### What you are asked to do
Please take the lines from the one holding "The height and width of the screenshot is (472, 1024)." through the one holding "Given: Select the SpoofGuard icon" in the data below and copy them exactly.

### Data extract
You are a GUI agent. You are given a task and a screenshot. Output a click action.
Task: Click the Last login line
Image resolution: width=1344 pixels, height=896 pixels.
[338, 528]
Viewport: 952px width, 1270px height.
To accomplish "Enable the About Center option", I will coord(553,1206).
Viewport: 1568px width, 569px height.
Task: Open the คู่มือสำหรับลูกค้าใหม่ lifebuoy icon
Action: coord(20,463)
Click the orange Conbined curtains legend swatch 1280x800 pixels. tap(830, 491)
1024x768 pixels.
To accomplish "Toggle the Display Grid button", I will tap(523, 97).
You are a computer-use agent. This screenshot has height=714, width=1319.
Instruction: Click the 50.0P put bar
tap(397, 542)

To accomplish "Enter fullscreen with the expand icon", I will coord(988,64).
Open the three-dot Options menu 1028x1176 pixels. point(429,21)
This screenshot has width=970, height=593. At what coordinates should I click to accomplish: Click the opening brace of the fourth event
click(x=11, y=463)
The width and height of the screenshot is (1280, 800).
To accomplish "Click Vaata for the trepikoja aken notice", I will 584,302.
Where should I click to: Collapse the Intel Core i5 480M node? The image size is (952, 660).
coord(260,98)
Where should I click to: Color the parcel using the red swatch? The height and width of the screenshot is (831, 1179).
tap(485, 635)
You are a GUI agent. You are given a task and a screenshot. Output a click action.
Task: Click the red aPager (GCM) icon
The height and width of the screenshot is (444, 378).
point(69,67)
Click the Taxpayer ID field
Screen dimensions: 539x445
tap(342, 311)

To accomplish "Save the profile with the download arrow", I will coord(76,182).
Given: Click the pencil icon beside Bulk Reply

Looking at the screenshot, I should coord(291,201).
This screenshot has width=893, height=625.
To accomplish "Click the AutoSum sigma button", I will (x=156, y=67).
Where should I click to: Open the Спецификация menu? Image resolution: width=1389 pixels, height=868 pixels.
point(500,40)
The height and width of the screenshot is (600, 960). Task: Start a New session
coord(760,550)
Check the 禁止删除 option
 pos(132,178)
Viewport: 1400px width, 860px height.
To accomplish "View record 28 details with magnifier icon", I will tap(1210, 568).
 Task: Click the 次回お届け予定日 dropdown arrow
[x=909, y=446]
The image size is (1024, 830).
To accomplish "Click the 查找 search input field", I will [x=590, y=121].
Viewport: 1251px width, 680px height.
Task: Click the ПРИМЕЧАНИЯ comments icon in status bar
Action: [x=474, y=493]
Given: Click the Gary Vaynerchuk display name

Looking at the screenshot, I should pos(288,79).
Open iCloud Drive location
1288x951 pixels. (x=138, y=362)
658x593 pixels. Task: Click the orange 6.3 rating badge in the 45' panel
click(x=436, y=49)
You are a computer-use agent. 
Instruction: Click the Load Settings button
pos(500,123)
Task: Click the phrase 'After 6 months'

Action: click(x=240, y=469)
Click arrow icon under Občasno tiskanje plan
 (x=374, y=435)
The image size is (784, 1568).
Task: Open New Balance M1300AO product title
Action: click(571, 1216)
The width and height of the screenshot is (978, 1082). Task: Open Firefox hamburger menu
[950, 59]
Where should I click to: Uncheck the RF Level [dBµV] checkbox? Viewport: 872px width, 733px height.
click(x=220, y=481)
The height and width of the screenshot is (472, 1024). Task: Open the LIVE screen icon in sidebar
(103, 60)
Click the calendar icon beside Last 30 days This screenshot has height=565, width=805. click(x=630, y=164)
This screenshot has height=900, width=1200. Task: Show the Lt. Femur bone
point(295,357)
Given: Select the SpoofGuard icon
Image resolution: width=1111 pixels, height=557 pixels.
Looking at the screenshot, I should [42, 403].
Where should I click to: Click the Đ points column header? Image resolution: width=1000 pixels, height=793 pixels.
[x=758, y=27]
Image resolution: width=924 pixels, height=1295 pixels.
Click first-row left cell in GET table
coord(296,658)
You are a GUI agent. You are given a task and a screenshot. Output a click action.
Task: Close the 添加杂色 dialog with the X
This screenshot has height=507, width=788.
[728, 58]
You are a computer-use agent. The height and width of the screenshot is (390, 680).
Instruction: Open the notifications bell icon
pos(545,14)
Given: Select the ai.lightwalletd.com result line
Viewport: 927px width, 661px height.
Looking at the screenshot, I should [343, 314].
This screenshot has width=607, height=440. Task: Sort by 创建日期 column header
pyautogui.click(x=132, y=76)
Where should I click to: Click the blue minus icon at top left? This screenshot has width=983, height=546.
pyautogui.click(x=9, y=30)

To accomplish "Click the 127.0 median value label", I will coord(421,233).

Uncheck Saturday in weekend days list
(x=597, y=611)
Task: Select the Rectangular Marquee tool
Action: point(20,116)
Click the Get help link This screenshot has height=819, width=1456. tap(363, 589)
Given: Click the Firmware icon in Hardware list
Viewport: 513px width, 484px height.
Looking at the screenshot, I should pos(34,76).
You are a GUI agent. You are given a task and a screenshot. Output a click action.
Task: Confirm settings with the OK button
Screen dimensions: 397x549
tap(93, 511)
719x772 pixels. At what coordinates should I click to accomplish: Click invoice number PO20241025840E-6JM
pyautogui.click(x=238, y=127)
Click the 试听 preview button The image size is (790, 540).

### Answer for the task
The height and width of the screenshot is (472, 1024). Task: Open the LIVE screen icon in sidebar
(103, 60)
Click the calendar icon beside Last 30 days This screenshot has height=565, width=805. click(x=630, y=164)
This screenshot has height=900, width=1200. Task: Show the Lt. Femur bone
point(295,357)
Given: Select the SpoofGuard icon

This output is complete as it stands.